Seria realizado nesta quinta-feira (19) o julgamento do caso do homem que matou a ex-companheira Rosana Fernandes da Silva, de 32 anos, no Guarujá. Mas o júri foi cancelado porque a atual esposa de Anderson Vítor Alves, não compareceu à audiência judicial.
O acusado trabalhava como guarda municipal e confessou que matou a mulher com dois tiros na cabeça, durante uma discussão pelo pagamento de pensão alimentícia aos dois filhos, e que depois a enterrou no próprio quintal.
O plenário teve início às 9h15, e por volta das 10h15, todos os participantes começaram a sair do Fórum de Guarujá, onde a sessão era realizada. Estavam presentes no plenário o juiz, o advogado de defesa, o promotor, o réu, as outras testemunhas e os sete jurados.
A atual esposa de Anderson, uma das testemunhas de defesa, não compareceu ao plenário, alegando problemas de saúde. Então, o réu se negou a falar, dizendo que a esposa seria importante para o julgamento. Por conta disso, o advogado do réu solicitou o adiamento do tribunal do júri, que foi acatado pelo magistrado. O júri foi remarcado para o dia 30 de setembro.
Anderson responde pela prática de homicídio triplamente qualificado, seguido de ocultação de cadáver. A decisão de submetê-lo a júri popular foi assinada pelo juiz Edmilson Rosa dos Santos, da 3ª Vara Criminal de Guarujá. O júri acontecia em esquema totalmente presencial.
Entenda o crime
O crime contra Rosana aconteceu em agosto de 2020, quando na casa do acusado, no bairro Jardim Virgínia, em Guarujá. A vítima não foi vista por dez dias e os familiares contaram que o ex-companheiro chegou a oferecer ajuda durante as buscas. Porém, Anderson acabou levantando suspeitas dos policiais, já que apresentou declarações contraditórias sobre o desaparecimento.
Ele foi preso provisoriamente, e quando interrogado, confessou o crime. Em depoimento à Polícia Civil, o acusado alegou que buscou Rosana no trabalho e, chegando à residência dele, ela teria começado a gritar e a tentar agredi-lo.

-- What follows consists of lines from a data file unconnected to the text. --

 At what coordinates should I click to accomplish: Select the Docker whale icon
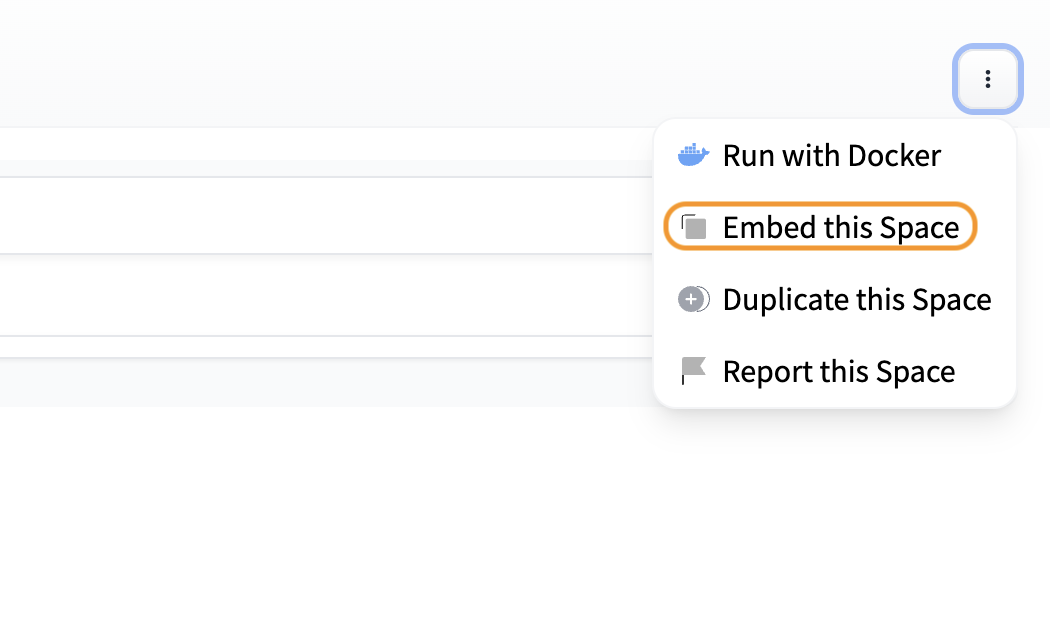(693, 154)
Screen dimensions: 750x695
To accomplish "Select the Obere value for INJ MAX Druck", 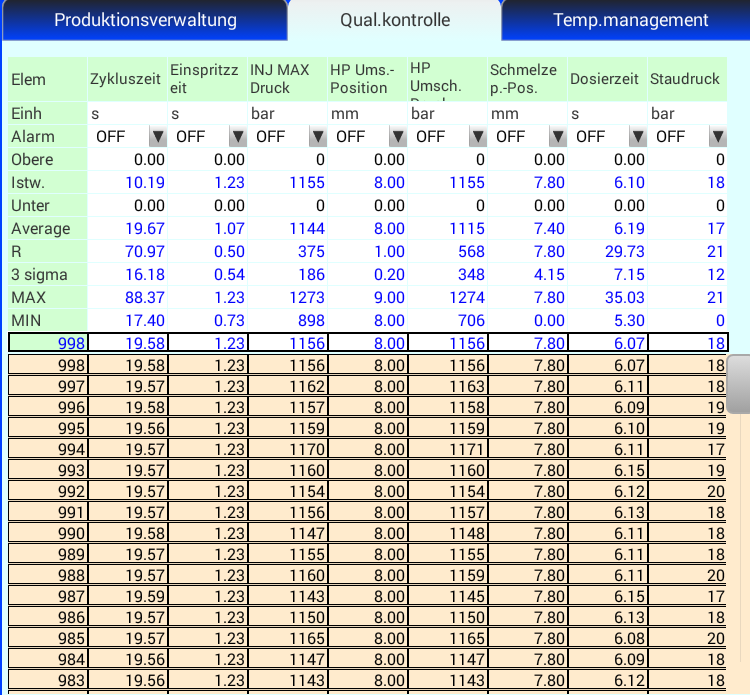I will [287, 160].
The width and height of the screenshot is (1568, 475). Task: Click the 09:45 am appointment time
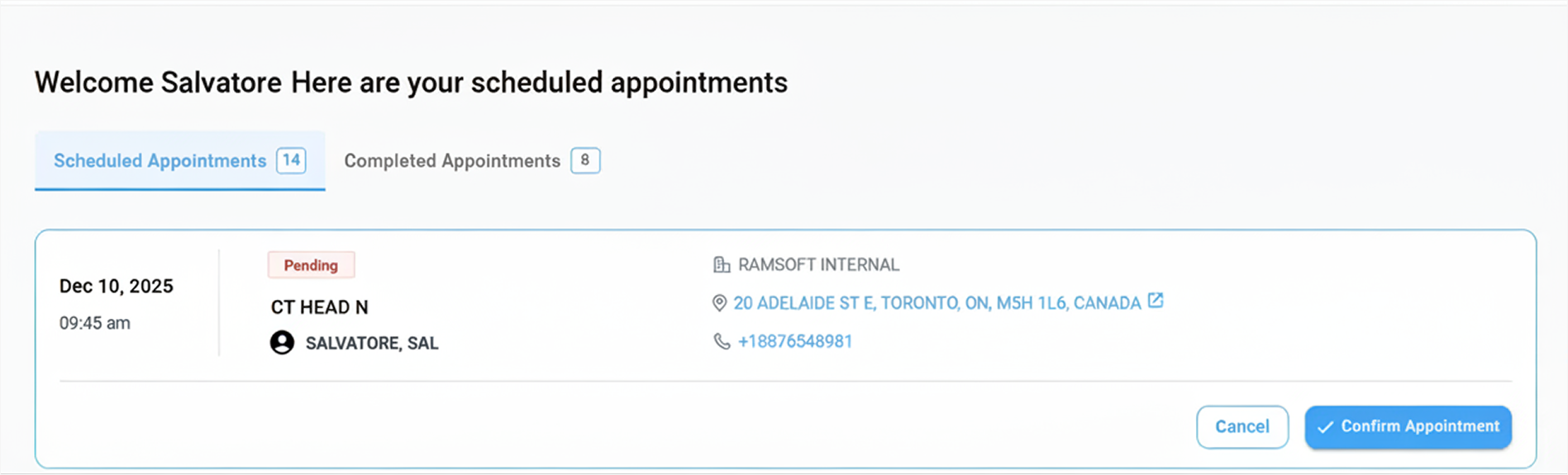tap(95, 323)
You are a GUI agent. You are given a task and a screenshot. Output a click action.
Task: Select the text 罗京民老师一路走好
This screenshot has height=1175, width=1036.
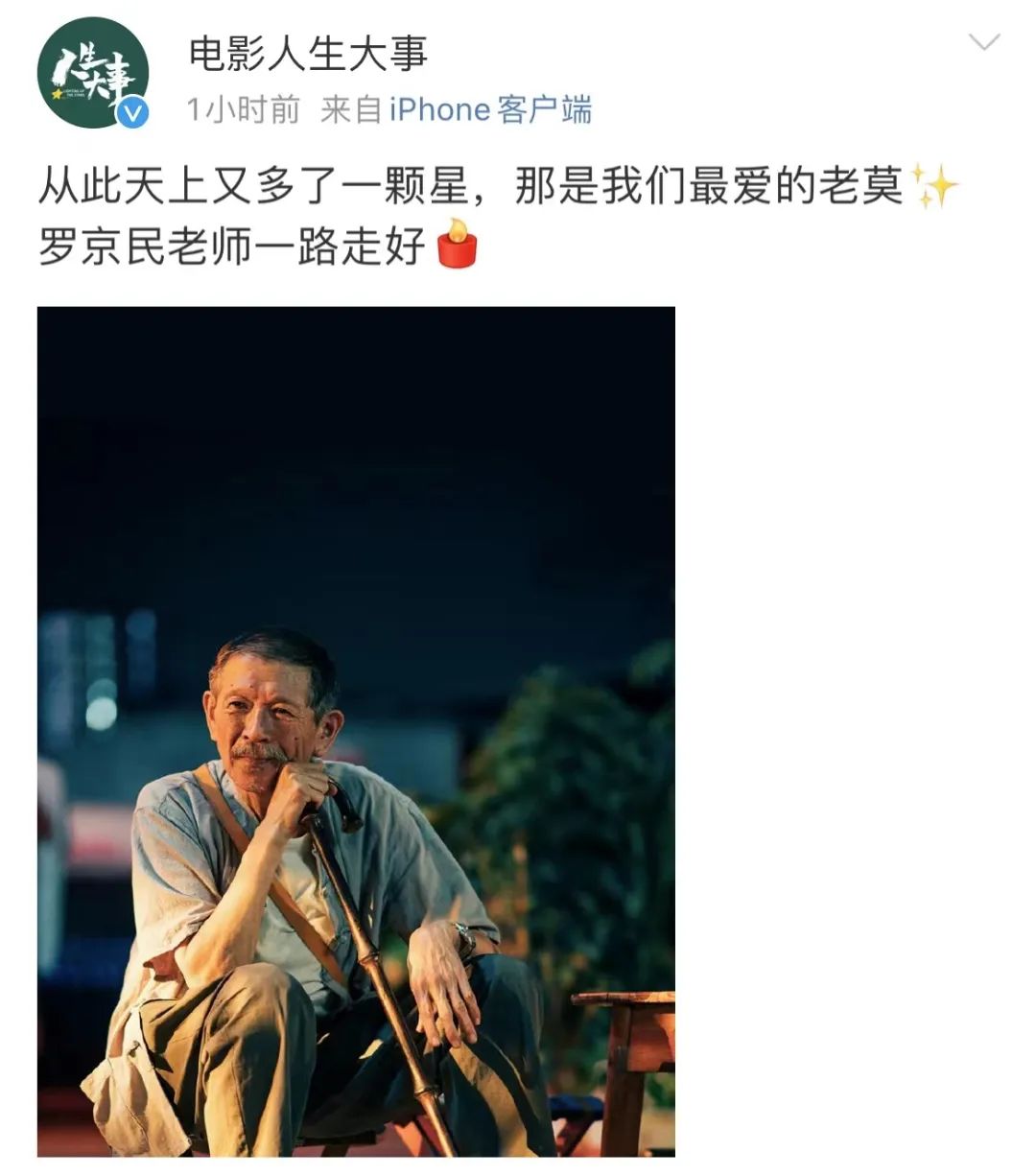(x=232, y=247)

Neste momento, ele teria pego uma arma de fogo para “assustá-la”, sem intenção de usar. O gatilho teria sido puxado durante a confusão, atingindo a mulher duas vezes na cabeça, que não resistiu e morreu. Logo em seguida, ele a enterrou no quintal de sua residência para que o crime não fosse descoberto pelas autoridades.
O homem apontou a localização exata do corpo da mulher, que estava enterrada em seu quintal. A prisão preventiva dele foi convertida em provisória, e Anderson estava na Penitenciária de Tremembé até o momento do julgamento desta quinta.